Along 10th and 11th streets, shiny new one-story modular homes are lined up in neat rows in the hopefully named Sunrise neighborhood.
"Too good a deal to pass up," said Dwayne Pittman, a retiree who was the first to get free land in 2002 and moved from Adel. "The cheapest lot we could find in Adel was like $40,000."
It was such an attractive offer that his son built a home next door.
"Once you get a little community established, people think, 'Gosh, I want to be out there,' " he said.
The foundation was poured Thursday on the first home in the new development.
Across the street, retired farmer Dale Bueltel also said he might not be living in town without the free land.
"All that was here were older homes, which would have been cheaper to buy but not after you made all the improvements," he said.
Manilla's seven-year effort began as the free-land idea was taking root in Kansas and Nebraska. Marquette, Kan., offered 80 lots and Kenesaw, Neb., 15.
"The cities will ultimately have the rewards of increased population and that land eventually goes on the tax rolls," said Mark Tomb of the Iowa League of Cities. "Some in Kansas are even based on the number of people in the house. They are really trying to get kids for the local school district."
The "mini-homestead acts" are working, said Kim Preston of the Center For Rural Affairs in Nebraska. But to be successful, jobs must be available within a reasonable driving distance and the city must have money to buy the land.
Few Iowa towns have followed Manilla's example, although the oft-flooded town of Chelsea did offer three free lots in 2002.
And south of Manilla in Marne, Mayor Randy Baxter bought two lots and donated them to launch the free land program in 2006. He figures they are worth $5,000 each.
Marne's total of four lots are part of a long-term goal to increase the population from 149 to 200.

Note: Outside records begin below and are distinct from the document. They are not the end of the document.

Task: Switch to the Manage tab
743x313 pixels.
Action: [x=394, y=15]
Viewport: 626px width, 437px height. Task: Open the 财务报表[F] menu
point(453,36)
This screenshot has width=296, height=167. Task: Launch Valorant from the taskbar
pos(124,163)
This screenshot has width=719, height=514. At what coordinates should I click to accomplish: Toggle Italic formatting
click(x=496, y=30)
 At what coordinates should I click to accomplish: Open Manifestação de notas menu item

Recent census estimates show Marne's population has dropped to 141, and only one of the lots has been taken.
"It's never going to be a land rush," Baxter said. "But it's a good place to start."
It attracted Kelly Jensen, 22, and her fiance, Aaron Williams, from nearby Atlantic two years ago. Now they live in a small ranch-style home with a wood deck overlooking the sleepy town.

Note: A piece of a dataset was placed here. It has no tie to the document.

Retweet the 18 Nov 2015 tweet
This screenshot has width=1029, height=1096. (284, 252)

"It would have never crossed my mind to live here," Jensen said. "I love it."
The couple was required to appear before the City Council for approval. Free land doesn't come without promises.
To get the 200-by-150 lot in Manilla, the home can't be a trailer and must be at least 1,400 square feet.
City officials estimate the improved lots with roads and utilities installed are now worth $20,000. The city of Manilla bought the land from a farmer, using money from its city-owned utility company.
Gruhn, of the Manilla Economic Development Corporation, says he thinks the town's population has grown since the 2000 census, but 2008 American Community Survey population estimates show a decline of 31.
And in Tiny's, the small, wood-floor grocery on Main Street, owner John Blom says the free land hasn't done him any good.
"I can't think of a person who lives there that are customers of mine," he said. "They shop in Denison."
But there is hope. Add another 16 homes, and who knows?
"You get up to 900 or 1,000 people and the next thing you know, you might need a little drugstore or hardware store," Gruhn said.